I remember reading that boxer Sonny Liston used to jump rope for hours to the tune “Night Train”. This isn’t exactly the same. At first I put on a Ray Charles CD, but then when my son reclaimed it, I put on Dizzy Gillespie, playing with a raucous Cuban orchestra in concert in Cuba. It’s not that I’m jumping to the music, but the music is there, and in between my sets of jumping rope, the music is moving, and it keeps me moving.

This music is good. A lot of percussion, soaring trumpet, clarinet, baritone sax, the works. And soaring is the word for it. It gives you a feeling of levitation. So I do this for half an hour or so, and it’s a good work out. But then I began to think. The feeling of the music reminded me of something. It reminded me of being young.

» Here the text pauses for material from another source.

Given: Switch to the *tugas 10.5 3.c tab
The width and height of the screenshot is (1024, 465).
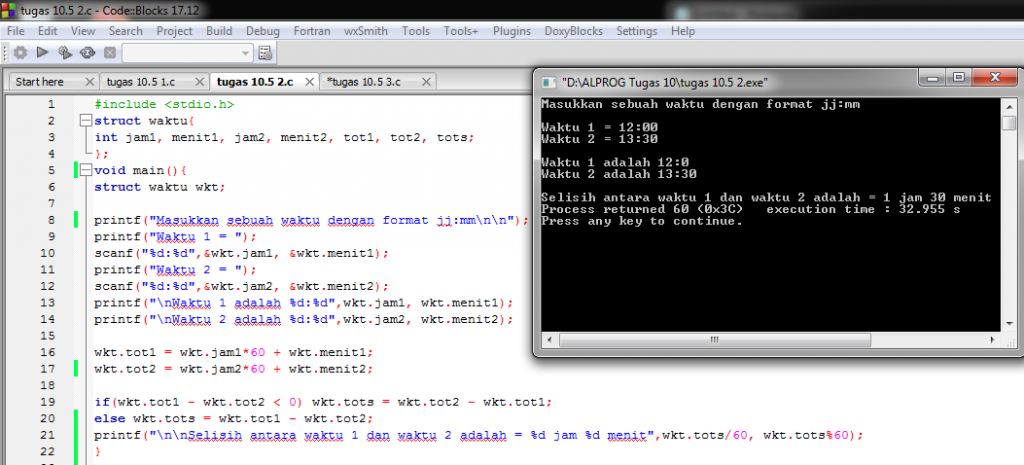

In more recent years, I got into a different habit. I’d take my morning cup of tea into the living room, and I’d sit there listening to a Mozart piano concerto. Now Mozart can rock out, too, but you get a different feeling. Amid all the movement of the music, there is a feeling of serenity. It’s a serenity that comes from a sense of order that kind of surmounts the music. There comes a time in life when that feeling of serenity is a good thing. It’s not a denial of turbulence. It’s a transendence.

But then there’s Diz. If anyone transcends, it’s Dizzy Gillespie. Even so, the momentum and force of his music is not about serenity. It’s about movement. It’s about – hey, let’s get going, let’s get on with life. It’s the feeling you get when you go on a college campus and the stereo speakers are in the dorm windows blaring music outdoors and there’s a sense that the party’s just beginning. In my day, people blared the Doors and the Stones. In my house, if I put on Diz in the morning, I get the same call to action. Of course, there’s a time for Mozart and the great complex, interweaving vastness of his music.

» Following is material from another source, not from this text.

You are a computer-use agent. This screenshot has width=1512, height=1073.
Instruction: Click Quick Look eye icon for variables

Like I said, I’m not as regular as I might be with my Sonny Liston routine. But sometimes a little transcendence before work, either serene or soaring, is not a bad thing.

This is David Moats from Salisbury.

David Moats is the editorial page editor for the Rutland Herald and winner of the 2001 Pulitzer Prize for editorial writing. He spoke from studios at Middlebury College.